Fly Rod & Reel March 2009
Nevertheless, on October 24, 2008, DEP issued a draft order to block the project, stating that, despite the educational and economic opportunities a new dam would provide, these benefits would be outweighed by the harm the dam could do to Sebago’s landlocked-salmon fishery.
It’s conceivable that the agency will release its final order by the time you read this; but that wouldn’t mean a lot. The decision, however it turns out, will likely be appealed to the Board of Environmental Protection, Superior Court or both. “Given the passion for the request to have a dam and also to forbid a dam, the debate could rage for years,” DEP’s Dana Murch told the Portland Press Herald.

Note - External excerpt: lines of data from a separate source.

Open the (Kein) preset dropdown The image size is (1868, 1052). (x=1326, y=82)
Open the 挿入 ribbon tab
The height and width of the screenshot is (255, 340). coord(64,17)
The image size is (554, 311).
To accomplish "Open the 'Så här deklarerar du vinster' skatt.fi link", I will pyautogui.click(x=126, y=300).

“We expect some kind of compromise that neither side is going to be completely happy about, an IF&W staffer told me. Compromises—as in compromising salmon runs—are also authentic, historical functions of dams. But, as Brautigam points out, “in this day and age” they are “very disconcerting”—especially when they involve the nation’s most important landlocked-salmon population. Still, proponents are unmoved and unconcerned. Perhaps this is because, with no exception I could find, they have a vast and impressive misunderstanding of fish.
Consider the proclamations of respected journalist and Maine historian Dan Soucy, the most widely read tub-thumper for re-damming. “Fish ladders,” he writes, “have been proven time and again to be more than adequate for the passage of fish over or around obstacles like dams.” Yeah, you know—like the ones on the Columbia River system that have presided over the extinction of one salmon stock, the virtual extinction of another and helped place 12 others in 77 populations on the Endangered Species List.

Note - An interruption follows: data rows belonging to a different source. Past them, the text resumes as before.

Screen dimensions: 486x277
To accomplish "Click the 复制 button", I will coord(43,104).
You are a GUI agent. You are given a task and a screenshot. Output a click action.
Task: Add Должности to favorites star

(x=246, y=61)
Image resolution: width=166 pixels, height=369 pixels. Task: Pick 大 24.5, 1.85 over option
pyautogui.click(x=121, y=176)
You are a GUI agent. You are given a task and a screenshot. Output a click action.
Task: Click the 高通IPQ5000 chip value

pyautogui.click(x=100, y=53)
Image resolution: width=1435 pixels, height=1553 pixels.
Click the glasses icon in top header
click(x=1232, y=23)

And here’s Soucy’s lecture on dammed deadwater: “Another aspect to consider is that with the creation of the holding pond, which if I understand correctly will be about eleven acres, will also be another opportunity to develop new fishing opportunities.” Yeah, you know—like for sunfish, perch, hornpout, bass, pickerel, pike, fallfish, dace and suckers.

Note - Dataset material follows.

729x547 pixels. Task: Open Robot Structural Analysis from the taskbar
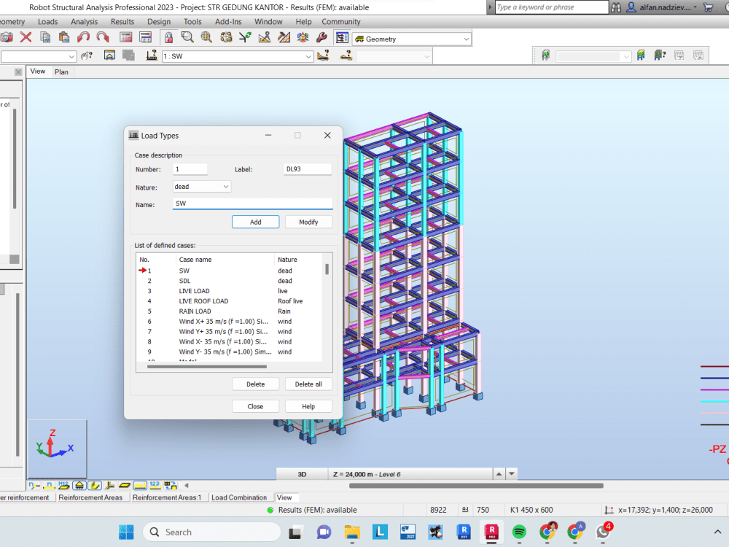point(491,532)
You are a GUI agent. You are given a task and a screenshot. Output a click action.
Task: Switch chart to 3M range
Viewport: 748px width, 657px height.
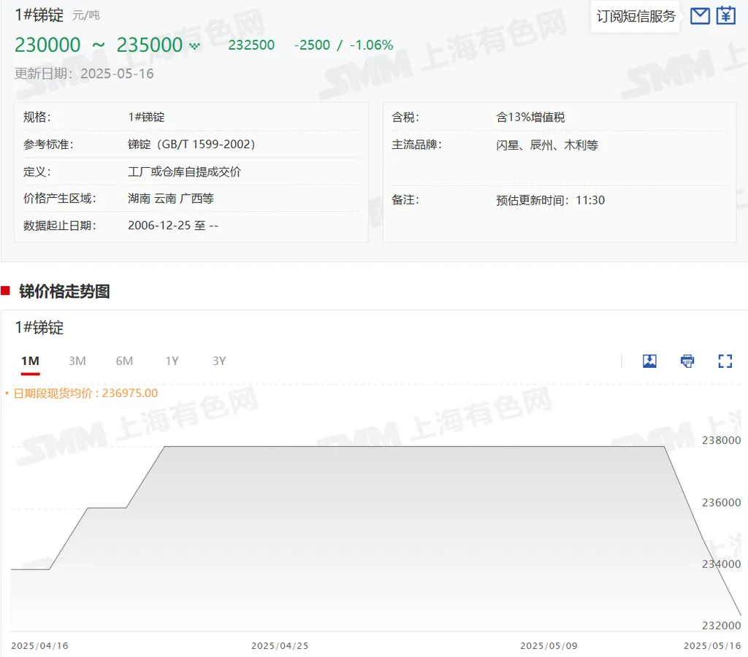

Marilyn Hatch makes Soucy sound almost learned: “In our fisheries report it very clearly states that the impoundment would not be warm and would not support warmwater predators.”
My response: “But isn’t it pretty clear that a 1.1-mile-long pond is going to produce warmwater predator fish; we kinda know that, right?”
MH: “But the predator fish they found were all juveniles; there were no adults.”
Me again: “Juveniles grow up, right?”
MH: “If they want to stay there. I don’t know where they go…. They say landlocked salmon do surprisingly well in warm water.”